A few things I really like about pgloader (which to be clear, uses the COPY protocol):
- Handles MySQL -> pg; MSSQL -> pg; And pg -> pg copy
- Very fast (lisp/"real threading")
- Syncs schemas effectively (this says data only)
- Has it's own DSL for batch jobs: specify tables to include/exclude, renaming them on the fly in dest, and cast dtypes between src and dest if needed. etc
I tried migrating a smallish mysql database (~10Gb) to postgres and it always crashed with a weird runtime memory error. Reducing the number of threads or doing it table by table didnt help.
I found compiling with Clozure CL instead of SBCL leads to way better memory allocation/usage.
It's worth getting it going, it's one of the greatest tools in migrating things into and out of pgsql I've ever used. If you have pgsql in your pipeline, get it working.

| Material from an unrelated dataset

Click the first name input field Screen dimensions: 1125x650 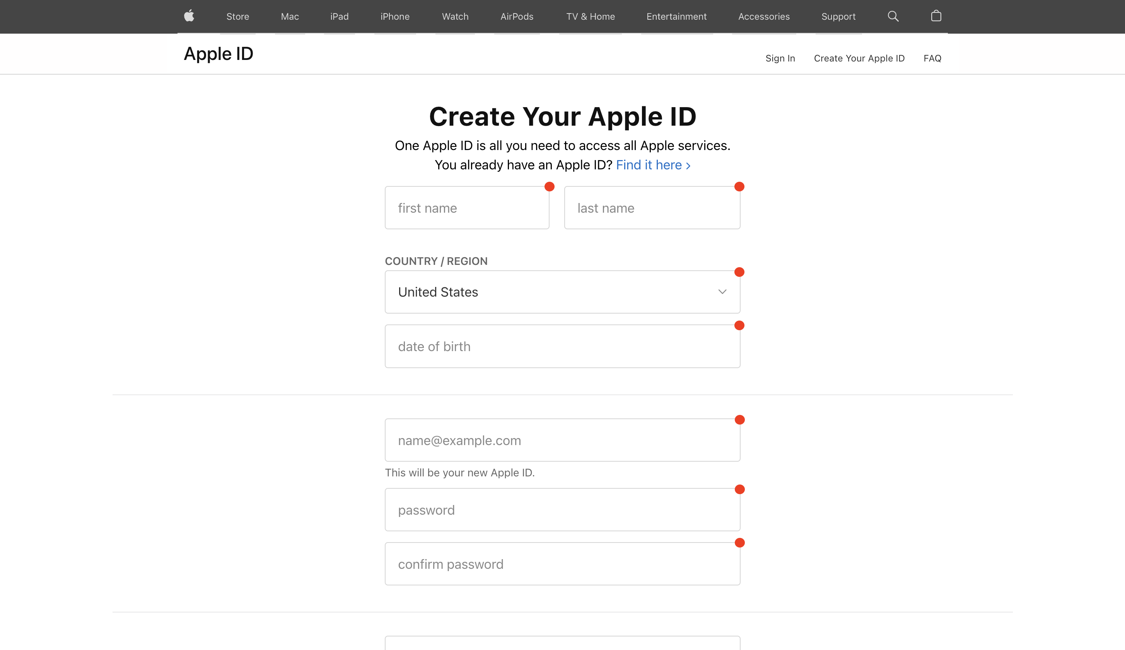(x=467, y=208)
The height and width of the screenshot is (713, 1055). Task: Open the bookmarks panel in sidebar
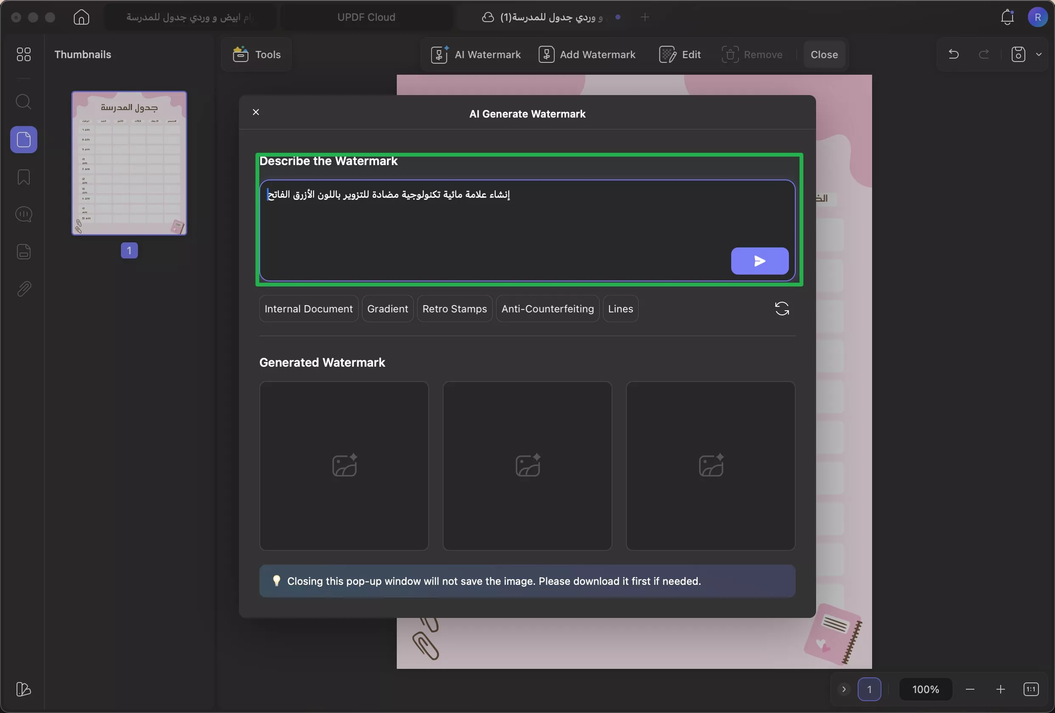click(24, 177)
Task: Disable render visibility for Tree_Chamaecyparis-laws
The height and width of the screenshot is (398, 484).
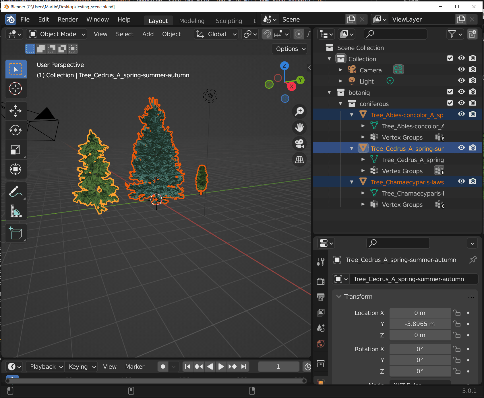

I used this and debezium to really make my ETL pipeline absolutely bulletproof.
"Debezium is a set of distributed services that capture row-level changes in your databases so that your applications can see and respond to those changes."
It has a lot of required components, however I ran most of them in a single-component setup (e.g.: 1 zookeeper server , 1 kafka server; using only their provided containers) and got extremely far (think 1 billion rows a day ingested, then transferred to pgsql and s3) with some extra overhead still.

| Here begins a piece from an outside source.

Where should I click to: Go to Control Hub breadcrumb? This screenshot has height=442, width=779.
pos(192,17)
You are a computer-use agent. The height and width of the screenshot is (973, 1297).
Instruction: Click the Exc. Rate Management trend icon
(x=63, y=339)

Just offering an anecdotal experience to counter, not saying you or your experience is wrong...
I've used pgloader multiple times because I'm a huge Postgres evangelist for that exact use case multiple times without issue. Honestly - it's a favorite tool in my toolbox.
Postgres 10+ now has logical replication features built in, which makes that a better bet for near-zero-downtime replication. Especially if you're trying to move a database geographically or to a different machine or Postgres version, without the downtime that a full dump and restore requires.
This isn't rsync style two way sync, though, it's more for one way streaming / ongoing replication, although you could technically set up a master-master or replication chain if the conflicts are dealt with correctly.
Last time I tried to set up pg, I had a notion of a read-mostly website and I intended to feed it with a read-only replica and squirrel away the master someplace secure with only admin access. But it turns out that pg slaves contact the master, and not the other way around.
I never did find a solution I could live with. I'm trying to start that project back up right now.
How does it work in the event of real time changes happening on the database(s)?
It appears not to use logical decoding/replication. If so, how it does sync the data? It sounds like a hard problem, and not very efficient, to do it without logical decoding/replication.
I didn't see documentation about it. Unless.. it is intended to be used only with offline databases.
Is this two-way or one-way sync? It's sounding like it's one-way. I don't see anything about how to deal with clobbers, for instance, if the same data is changed in two different databases at the same time.
And "batch one-way sync" is better described as "copy".
So I think this is a "postgres database copy" tool. Also known as clone, or backup. And as such, it's competing with the existing postgres database cloning tools, like pg_dump. So how is this different than that?
One-way, yes. pg's COPY command can't do upserts, this can.
The primary use case for this appears to be ETL. Pg_dump is more backup-oriented and optimized for larger operations, vs. a bit more fine-grained in most ETL processes.
Embulk has been around for a long time, and supports considerably more options than just Postgres (especially since pgsync looks like it's just doing statement-based data copying).
A little late to the party, but this could possibly help someone.
I spent a few hours trying all of the options in this thread and I couldn't find anything that also transferred functions and triggers which was vital for my project.
Here is a little bash file that I whipped together to completely wipe the DB and import it in.
I'd really like some PostGres sync tool that would allow me to use something like "copy-on-write", i.e. do an upsert on each row, unless some condition evaluates to true, using both target and source data (e.g. target modified_at > source modified_at). Would allow for some common date to be easily shared between databases (better performance characteristics than e.g. a foreign table/union view).
I have a citus cluster in production and then some manual scripts to turn it back into a single-tenant database for in-house reporting. Basically pgdump and restore. This has to happen overnight since we can't run reports while it is restoring.
I am excited to try this and see if it might be a better way to pull in what's needed.
Is there something specific in Postgres (perhaps in the binlog) that makes it easier to do this than MySQL? Seems like there's more tools for this kind of data loading than I've seen for MySQL.
This tool uses COPY which is highly optimized and supports stdout and stdin. The combination makes it relatively easy to copy tables around. I don't believe MySQL INFILE/OUTFILE is as flexible.
Related note to this library: Andrew Kane (@ankane) has released some great tools that I've found useful, notably Blazer (for our use cases) -- good to see this is another nice piece of work from him. Thanks @ankane!